Had to have a boat for the upcoming tournament at delaware. Purchased the Sea Eagle Motorized 9.2. It came with the floorboards and motormount. Supposed to hold 1200# but will find out soon. for the money and for those of us that are not able to store a boat around the house it makes good sense. Not sure how it will hold up around bigger boats or tough waters but I do like the idea of being able to get into some small ponds that big boats do not have the ability to get to. It will be fun


----------



## leckig (May 11, 2005)

i was just looking at sea eagle brand yesterday - where can i see/try one? maybe i should come to that crappie turny...


----------



## Crappie Slayer (Feb 3, 2008)

I looked in their web site. Try Dicks


----------



## leckig (May 11, 2005)

the sea eagle seem like a nice design, I only dont like the way they market their products - i found many websites that pretend to give "unbiased reviews" of inflatable boats but in fact are paid by sea eagle. Also, i dont like the paid "customer reviews' on youtube.

After much research, I purchased this:
http://www.airkayaks.com/ae1007-07.html

I will post a review here when I test drive it - I will get it this friday.

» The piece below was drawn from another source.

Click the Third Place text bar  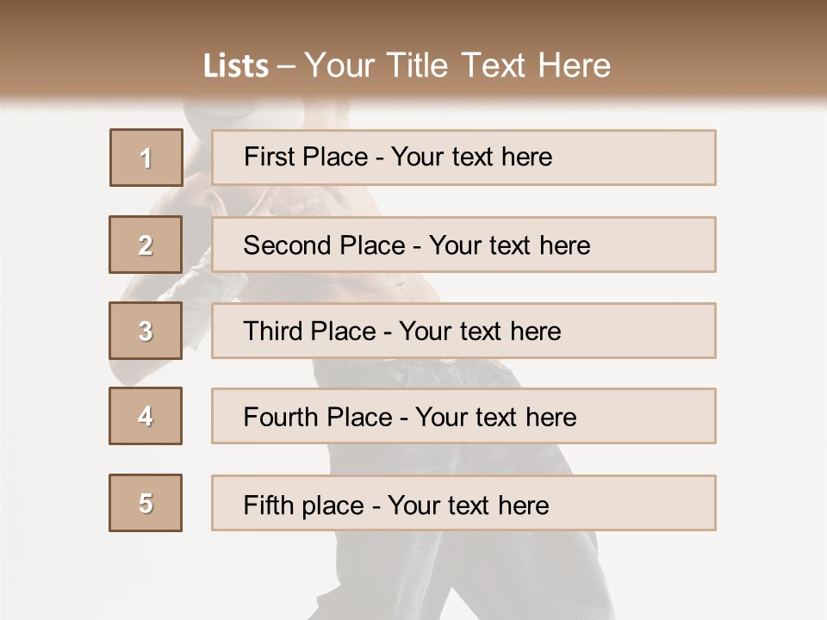(x=463, y=331)
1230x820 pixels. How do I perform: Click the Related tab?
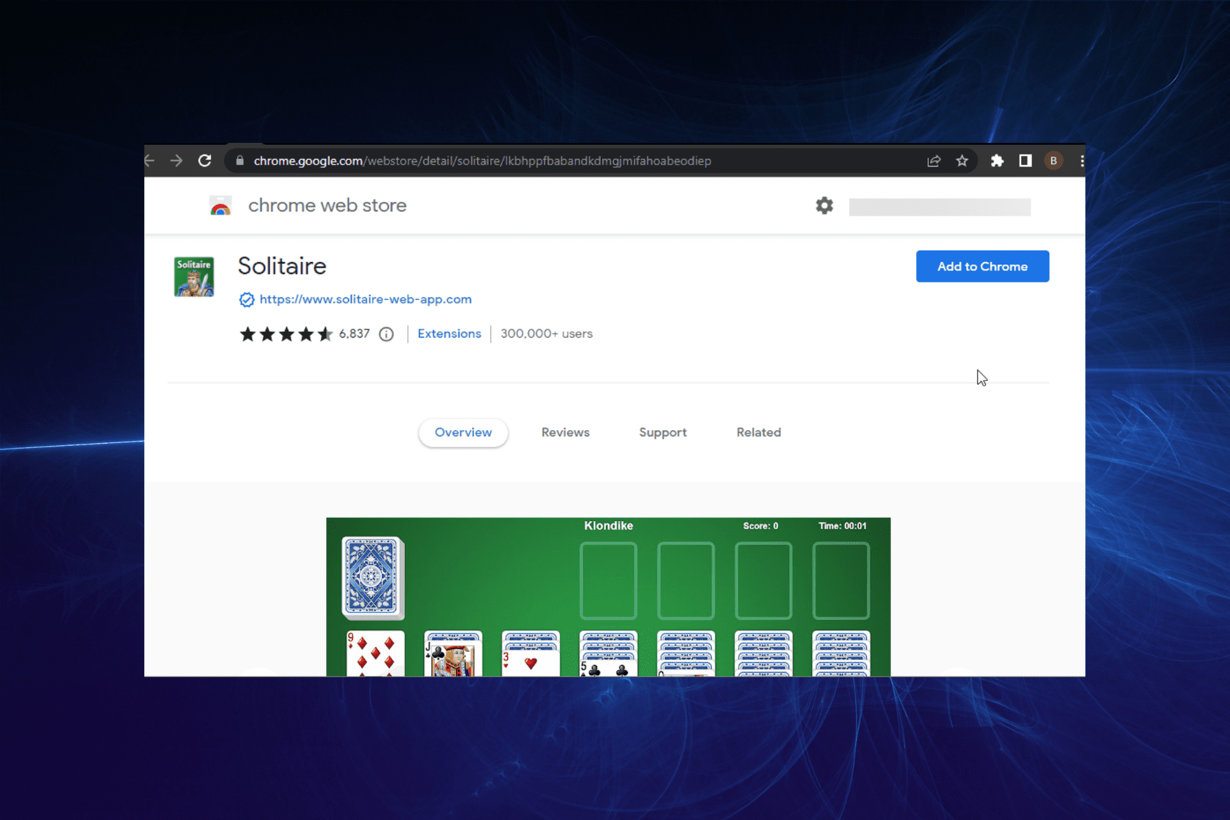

I will use it for lake and river trips and fishing of course. All together with accessories it was about $800.


----------



## Crappie Slayer (Feb 3, 2008)

Nice rig. I have not had the opportunity of playing with the sea eagle as I could use a nice day. Plan on taking it out on a small pond this weekend. will let you know how it handles


----------



## meanmuskie37 (Dec 27, 2007)

I just recently bought a new canoe and i am having trouble finding where i need to register it at. If anyone can help me out plese let me know. just send me a message thanks.


----------



## leckig (May 11, 2005)

hi!

this is easy - Gander Mountain will do that for example, probably Dicks as well
greg


----------